Le lien entre la santé des océans et la santé humaine est de plus en plus clair. Parce qu’on s’y baigne, qu’on en mange les produits et qu’on bénéficie de leurs services (comme l’atténuation des changements climatiques), des océans malades peuvent nous rendre malades. L’exposition à des polluants comme les BPC ou le méthylmercure, présents dans la chair des poissons, peut endommager le cerveau en développement des nourrissons ou faire croître le risque de maladies cardiovasculaires chez les adultes, en plus de perturber la signalisation endocrinienne, de réduire la fertilité, de détériorer le système nerveux et d’augmenter le risque de cancer.

À l’inverse, des océans en santé nous sont bénéfiques. Leurs poissons et fruits de mer, riches en acides gras oméga-3, sont la principale source de protéines pour plus de trois milliards de personnes. Les océans fournissent, par ailleurs, des molécules et des remèdes utilisés en biotechnologies et en médecine. C’est le cas, par exemple, de la bryostatine, principalement obtenue à partir de bryozoaires et d’éponges de mer, qui possède des vertus prometteuses dans la lutte contre la leucémie et d’autres types de cancer. De plus, les « espaces bleus », c’est-à-dire les lieux situés à proximité de l’eau, sont bénéfiques pour notre santé mentale et physique.

Il est temps d’agir… ensemble

En raison de tous ces bienfaits, les experts s’entendent maintenant pour dire que le rétablissement de la santé des océans ne devrait pas être la priorité des spécialistes de la mer uniquement, mais aussi de la communauté médicale et du public en général. Soigner les océans, c’est en quelque sorte soigner l’humanité.

Un message assez clair ressort de tous ces rapports : nous sommes les principaux responsables de l’état de santé des océans, donc de sa dégradation. Cela veut également dire que c’est nous qui pouvons changer le cours des choses. Et pour ce faire, le dernier rapport de l’ONU est clair : pour assurer la durabilité des océans, nous devons travailler ensemble. Faire des recherches communes, de la gestion intégrée des océans, partager les données, les informations et les technologies, afin de trouver des solutions efficaces et significatives.

Les océans jouent un rôle crucial dans la réalisation des objectifs de développement durable de l’ONU (qui représentent en quelque sorte la recette pour notre survie planétaire) et sont un moyen de subsistance pour des milliards de personnes.

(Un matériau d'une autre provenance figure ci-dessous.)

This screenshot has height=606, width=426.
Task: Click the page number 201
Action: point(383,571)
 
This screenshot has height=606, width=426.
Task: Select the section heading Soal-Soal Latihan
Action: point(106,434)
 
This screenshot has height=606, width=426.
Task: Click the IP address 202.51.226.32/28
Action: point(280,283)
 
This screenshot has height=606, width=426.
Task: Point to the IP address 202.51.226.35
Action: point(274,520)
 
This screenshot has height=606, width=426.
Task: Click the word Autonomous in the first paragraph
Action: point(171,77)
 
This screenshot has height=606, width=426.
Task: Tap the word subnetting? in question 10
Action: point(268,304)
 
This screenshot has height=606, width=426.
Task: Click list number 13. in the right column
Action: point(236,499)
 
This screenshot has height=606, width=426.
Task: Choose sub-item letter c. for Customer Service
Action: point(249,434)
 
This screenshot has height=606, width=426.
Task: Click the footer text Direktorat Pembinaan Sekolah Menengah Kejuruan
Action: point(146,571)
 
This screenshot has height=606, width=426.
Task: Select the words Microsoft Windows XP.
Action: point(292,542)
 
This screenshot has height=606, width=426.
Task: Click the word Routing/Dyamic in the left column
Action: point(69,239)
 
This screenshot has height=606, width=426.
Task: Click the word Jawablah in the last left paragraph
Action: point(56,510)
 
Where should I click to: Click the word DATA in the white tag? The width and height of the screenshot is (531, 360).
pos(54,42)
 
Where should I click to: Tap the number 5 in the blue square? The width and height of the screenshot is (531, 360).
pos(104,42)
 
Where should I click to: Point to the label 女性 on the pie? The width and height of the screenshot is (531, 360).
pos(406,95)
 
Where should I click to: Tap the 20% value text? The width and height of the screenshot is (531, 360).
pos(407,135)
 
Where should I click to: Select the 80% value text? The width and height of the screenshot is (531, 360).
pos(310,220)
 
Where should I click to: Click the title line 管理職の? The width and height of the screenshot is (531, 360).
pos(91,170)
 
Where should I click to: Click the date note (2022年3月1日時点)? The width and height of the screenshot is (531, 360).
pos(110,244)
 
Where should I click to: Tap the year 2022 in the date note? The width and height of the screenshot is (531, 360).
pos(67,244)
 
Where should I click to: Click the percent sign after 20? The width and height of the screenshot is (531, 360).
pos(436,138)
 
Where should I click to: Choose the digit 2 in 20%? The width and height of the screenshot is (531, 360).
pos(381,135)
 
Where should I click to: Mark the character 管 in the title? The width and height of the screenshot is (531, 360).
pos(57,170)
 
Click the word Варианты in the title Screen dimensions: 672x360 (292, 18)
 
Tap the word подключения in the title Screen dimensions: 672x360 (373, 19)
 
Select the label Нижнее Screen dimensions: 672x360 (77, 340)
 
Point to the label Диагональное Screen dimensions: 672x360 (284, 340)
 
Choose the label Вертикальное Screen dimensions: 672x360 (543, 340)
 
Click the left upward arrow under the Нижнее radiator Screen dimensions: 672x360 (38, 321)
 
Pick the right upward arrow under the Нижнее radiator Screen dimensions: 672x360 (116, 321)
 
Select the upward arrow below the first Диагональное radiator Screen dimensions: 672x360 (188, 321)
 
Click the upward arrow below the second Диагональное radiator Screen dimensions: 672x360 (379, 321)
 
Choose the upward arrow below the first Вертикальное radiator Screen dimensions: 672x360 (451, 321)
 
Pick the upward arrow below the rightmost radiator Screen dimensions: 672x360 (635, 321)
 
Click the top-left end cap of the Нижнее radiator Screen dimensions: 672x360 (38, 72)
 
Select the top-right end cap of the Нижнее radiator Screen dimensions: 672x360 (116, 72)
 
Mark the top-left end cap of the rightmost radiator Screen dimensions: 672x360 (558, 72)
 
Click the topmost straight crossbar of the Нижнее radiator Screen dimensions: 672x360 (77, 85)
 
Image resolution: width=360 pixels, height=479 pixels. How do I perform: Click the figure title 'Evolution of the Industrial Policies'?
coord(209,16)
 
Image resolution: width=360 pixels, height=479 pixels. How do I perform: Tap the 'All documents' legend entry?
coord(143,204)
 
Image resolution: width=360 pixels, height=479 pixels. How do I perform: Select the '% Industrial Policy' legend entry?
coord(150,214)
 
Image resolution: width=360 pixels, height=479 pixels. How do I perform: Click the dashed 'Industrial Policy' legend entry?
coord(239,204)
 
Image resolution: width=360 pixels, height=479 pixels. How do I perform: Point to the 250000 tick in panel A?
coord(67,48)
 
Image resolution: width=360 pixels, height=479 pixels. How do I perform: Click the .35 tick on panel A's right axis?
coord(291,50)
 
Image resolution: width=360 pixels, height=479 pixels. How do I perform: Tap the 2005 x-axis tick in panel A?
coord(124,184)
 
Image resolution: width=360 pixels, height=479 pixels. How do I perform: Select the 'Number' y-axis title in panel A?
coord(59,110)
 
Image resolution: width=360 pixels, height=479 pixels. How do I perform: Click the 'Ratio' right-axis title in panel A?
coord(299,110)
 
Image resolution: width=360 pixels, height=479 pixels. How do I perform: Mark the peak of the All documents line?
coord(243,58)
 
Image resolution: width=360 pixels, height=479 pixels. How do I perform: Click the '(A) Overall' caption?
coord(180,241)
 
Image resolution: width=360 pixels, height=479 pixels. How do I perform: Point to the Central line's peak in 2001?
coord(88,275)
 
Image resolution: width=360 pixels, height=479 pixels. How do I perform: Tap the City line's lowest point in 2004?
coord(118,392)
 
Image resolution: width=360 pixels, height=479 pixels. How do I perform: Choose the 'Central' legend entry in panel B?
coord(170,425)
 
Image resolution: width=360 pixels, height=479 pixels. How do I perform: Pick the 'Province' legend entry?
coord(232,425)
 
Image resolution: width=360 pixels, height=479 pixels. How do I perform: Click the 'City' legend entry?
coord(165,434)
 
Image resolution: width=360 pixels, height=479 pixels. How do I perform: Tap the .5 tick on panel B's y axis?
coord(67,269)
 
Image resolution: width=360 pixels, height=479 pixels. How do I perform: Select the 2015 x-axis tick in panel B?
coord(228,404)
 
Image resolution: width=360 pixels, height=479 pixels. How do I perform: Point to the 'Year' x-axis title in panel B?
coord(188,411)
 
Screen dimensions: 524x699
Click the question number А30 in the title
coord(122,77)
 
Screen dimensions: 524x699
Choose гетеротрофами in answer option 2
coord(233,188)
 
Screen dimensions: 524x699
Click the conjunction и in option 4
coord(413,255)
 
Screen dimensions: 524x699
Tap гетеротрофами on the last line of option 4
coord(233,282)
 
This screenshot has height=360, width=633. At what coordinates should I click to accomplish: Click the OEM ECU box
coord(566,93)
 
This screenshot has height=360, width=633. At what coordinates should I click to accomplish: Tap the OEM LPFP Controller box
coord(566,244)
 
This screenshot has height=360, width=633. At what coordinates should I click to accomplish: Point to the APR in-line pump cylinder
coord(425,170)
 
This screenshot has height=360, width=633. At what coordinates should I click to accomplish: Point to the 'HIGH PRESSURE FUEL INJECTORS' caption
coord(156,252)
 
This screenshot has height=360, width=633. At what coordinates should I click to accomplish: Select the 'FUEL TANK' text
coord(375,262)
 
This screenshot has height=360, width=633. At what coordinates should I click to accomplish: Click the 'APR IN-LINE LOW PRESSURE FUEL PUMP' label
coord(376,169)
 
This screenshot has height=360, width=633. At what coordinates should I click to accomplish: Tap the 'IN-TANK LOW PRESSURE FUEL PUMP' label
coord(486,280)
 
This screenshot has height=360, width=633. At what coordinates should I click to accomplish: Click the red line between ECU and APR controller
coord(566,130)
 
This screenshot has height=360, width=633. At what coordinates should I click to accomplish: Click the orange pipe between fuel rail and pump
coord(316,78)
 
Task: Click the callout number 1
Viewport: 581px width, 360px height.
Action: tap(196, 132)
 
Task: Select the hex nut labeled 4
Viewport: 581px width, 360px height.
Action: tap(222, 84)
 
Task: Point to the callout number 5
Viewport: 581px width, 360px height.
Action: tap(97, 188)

Il est urgent de changer la façon dont nous interagissons avec eux. Souhaitons que la prochaine décennie nous permette de mieux comprendre les océans et de freiner les dommages qu’on leur cause. Heureusement, nous pouvons compter sur des écosystèmes résilients, pour peu qu’on leur donne une chance. Cette lueur d’espoir pourrait se concrétiser par la mise en place de nouvelles aires marines protégées, qui ne couvrent en ce moment qu’environ 7 % de la planète, mais dont on vise à augmenter la superficie à 30 % d’ici 2030. Un pari audacieux, mais auquel on peut se permettre de croire, car il en va de notre propre survie.

L’auteure est titulaire d’un doctorat en zoologie et fonctionnement des écosystèmes marins de l’Université de Colombie-Britannique. Elle est professeure associée à l’Institut des sciences de la mer de Rimouski et présidente-directrice générale du cabinet de consultation M — Expertise marine, spécialisé dans les services environnementaux et océanographiques.